少年フェデリコを育んだ地【シチリア島・パレルモ】
⺟の⾥シチリアは地中海⽂化が混ざり合う島

現在、シチリア州議会が置かれているノルマン王宮の2階にある「パラティーナ礼拝堂」(世界遺産)。1130年にシチリア王となったフェデリコの母方の祖父、ルッジェーロ2世が建立を開始。写真:壁面やクーポラは黄金色のモザイクで彩られて。壮麗なビザンチン装飾とのコントラストを見せる木製の天井や床のモザイクはアラブ装飾。

「神のために“戦え”といわれた時代、なぜフェデリコだけは従わなかったのか?どんな環境で育ち、何を決意したのだろうか」


イタリアの南に浮かぶシチリア島の中心地パレルモ。破格の皇帝フェデリコ2世の「原点」だ。

父はドイツを治める神聖ローマ帝国の皇帝。母はシチリアと南イタリアを治めるシチリア王国の女王。屈指の権力者を両親に持ち、生まれながらにしてキリスト教国の主導的役割を担うことが決まっていたフェデリコ。しかし運命は彼を翻弄する。

2歳のときに父が、3歳のときに母が死去。幼きフェデリコは暗殺や幽閉を避けるため、母の故郷シチリアで10代まで育つ。

「こんな綺麗な教会は初めて見た」と佐々木さん。

「こんな綺麗な教会は初めて見た」と佐々木さん。

地中海貿易で栄えたシチリア王国は、キリスト教の国でありながら、ムスリムやギリシャ正教徒が高官に抜擢されるなど多民族が共存。王家が祈った「パラティーナ礼拝堂」もイスラム様式とビザンチン様式が融合している。

この地で若きフェデリコはアラビア語も習得した。礼拝堂の地下宝物庫には彼が愛用したと伝わる箱がある。そこにはアラビア文字と、アラブの風習であった「鷹狩り」の絵が。

フェデリコ愛用と伝わる象牙細工の箱にはアラビア文字が美しくあしらわれている。

フェデリコ愛用と伝わる象牙細工の箱にはアラビア文字が美しくあしらわれている。

同じく愛用の木箱に刻まれたアラブ人の鷹狩りの様子。

同じく愛用の木箱に刻まれたアラブ人の鷹狩りの様子。


彼は生涯鷹狩りを愛したが、シチリアの広い空、さらにその先のアラブ世界とつながる思いがあったのか。
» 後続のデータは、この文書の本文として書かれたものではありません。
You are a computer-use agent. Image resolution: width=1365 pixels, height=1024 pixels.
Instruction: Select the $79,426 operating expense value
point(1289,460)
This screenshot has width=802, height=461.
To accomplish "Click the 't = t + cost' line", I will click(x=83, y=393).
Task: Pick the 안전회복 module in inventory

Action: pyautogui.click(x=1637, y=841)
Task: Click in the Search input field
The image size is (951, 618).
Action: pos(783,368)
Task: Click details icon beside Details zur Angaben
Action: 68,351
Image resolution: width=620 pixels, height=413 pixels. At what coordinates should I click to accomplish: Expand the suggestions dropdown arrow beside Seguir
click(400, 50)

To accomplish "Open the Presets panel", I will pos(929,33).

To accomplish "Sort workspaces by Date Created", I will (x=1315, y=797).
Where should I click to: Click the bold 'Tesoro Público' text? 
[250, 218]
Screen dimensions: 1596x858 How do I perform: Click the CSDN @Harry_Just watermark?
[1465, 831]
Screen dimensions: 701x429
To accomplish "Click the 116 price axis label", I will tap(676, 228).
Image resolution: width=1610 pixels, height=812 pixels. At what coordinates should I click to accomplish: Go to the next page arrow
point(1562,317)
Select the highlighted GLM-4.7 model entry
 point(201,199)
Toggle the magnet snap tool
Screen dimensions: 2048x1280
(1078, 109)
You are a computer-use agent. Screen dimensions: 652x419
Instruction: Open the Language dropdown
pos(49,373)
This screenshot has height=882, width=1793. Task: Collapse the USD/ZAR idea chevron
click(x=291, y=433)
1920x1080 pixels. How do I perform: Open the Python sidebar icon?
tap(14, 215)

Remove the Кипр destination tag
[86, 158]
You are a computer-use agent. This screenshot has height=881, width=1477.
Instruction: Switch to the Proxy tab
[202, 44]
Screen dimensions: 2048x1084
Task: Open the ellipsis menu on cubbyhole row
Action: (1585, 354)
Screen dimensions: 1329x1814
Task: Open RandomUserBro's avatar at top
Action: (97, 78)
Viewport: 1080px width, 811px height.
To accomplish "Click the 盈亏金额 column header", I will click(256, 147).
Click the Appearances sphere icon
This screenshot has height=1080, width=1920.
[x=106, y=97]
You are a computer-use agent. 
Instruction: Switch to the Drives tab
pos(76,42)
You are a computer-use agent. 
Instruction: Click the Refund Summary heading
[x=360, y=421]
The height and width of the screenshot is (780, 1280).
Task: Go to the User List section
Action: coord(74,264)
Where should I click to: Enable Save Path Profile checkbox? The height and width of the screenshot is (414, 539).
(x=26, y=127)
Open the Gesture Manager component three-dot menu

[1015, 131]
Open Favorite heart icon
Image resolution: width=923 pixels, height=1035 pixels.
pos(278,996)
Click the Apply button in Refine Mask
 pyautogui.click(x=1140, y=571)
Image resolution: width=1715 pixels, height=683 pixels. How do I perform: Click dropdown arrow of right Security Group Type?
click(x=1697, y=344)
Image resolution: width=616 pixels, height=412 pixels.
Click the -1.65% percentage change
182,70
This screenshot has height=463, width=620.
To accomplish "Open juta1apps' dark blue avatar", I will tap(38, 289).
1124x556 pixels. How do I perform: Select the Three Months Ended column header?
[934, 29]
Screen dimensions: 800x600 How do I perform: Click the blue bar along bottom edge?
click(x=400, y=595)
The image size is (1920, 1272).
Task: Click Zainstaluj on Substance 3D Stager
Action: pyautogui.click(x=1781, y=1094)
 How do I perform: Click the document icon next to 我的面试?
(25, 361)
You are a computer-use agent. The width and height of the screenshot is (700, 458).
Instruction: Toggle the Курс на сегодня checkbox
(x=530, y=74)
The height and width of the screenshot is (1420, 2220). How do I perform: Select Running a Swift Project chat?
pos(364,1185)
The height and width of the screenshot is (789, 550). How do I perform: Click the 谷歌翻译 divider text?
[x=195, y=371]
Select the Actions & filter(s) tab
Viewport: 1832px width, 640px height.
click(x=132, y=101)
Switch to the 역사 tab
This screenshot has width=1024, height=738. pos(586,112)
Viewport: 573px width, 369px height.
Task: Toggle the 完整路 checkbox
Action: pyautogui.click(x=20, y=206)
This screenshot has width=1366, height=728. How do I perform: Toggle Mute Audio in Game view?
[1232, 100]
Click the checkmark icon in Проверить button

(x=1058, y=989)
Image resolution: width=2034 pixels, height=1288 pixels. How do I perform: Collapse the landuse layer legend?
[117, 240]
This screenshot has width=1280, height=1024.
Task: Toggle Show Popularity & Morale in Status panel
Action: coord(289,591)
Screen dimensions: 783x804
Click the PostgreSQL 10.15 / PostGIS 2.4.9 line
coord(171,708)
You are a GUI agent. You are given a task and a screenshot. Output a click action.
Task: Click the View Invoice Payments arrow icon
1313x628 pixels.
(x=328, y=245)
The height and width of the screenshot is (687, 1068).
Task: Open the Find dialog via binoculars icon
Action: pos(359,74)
「十字軍の時代でもイスラム世界を敵、野蛮人とは見ていなかったと感じる」(佐々木さん)。

初めて訪ねたシチリアで感じた「寛容」と「余裕」
── 佐々木蔵之介

中心部に建つ「マッシモ劇場」。正面階段は映画『ゴッドファーザー3』の撮影に使用されたことでも知られる。

中心部に建つ「マッシモ劇場」。正面階段は映画『ゴッドファーザー3』の撮影に使用されたことでも知られる。

シチリア島のパレルモは、同じイタリアでも、以前旅行で訪れたことのあるローマやフィレンツェとは全く違う、不思議な「風」を感じる町だった。

映画『ゴッドファーザー3』のイメージもあり、少し身構える部分があったのだけれど、到着した翌朝に訪れた市場で、そのイメージはすぐに一変した。

フェデリコの時代からあるバッラロ市場には地中海地域の産物が並ぶ。旬の果物はスペイン産KAKI(柿)。「甘い!」と佐々木さん。

フェデリコの時代からあるバッラロ市場には地中海地域の産物が並ぶ。旬の果物はスペイン産KAKI(柿)。「甘い!」と佐々木さん。

市場名物グルメはギリシャ式もつ焼きスティッギョーラ。

市場名物グルメはギリシャ式もつ焼きスティッギョーラ。

魚に肉、野菜に果物、地中海地域のありとあらゆる産物が並ぶ中、「これ食べていけ」「これ味見してみろ」のオンパレード。その寛容さからは、古代より地中海の要衝として貿易で栄え、異邦人を迎え入れ続けてきた歴史の「厚み」が感じられた。

文明の十字路と呼ばれるシチリア州最大の都市、パレルモ。バロック建築(左)やアラブ・ノルマン様式の建築(右)が混在する独特の町並み。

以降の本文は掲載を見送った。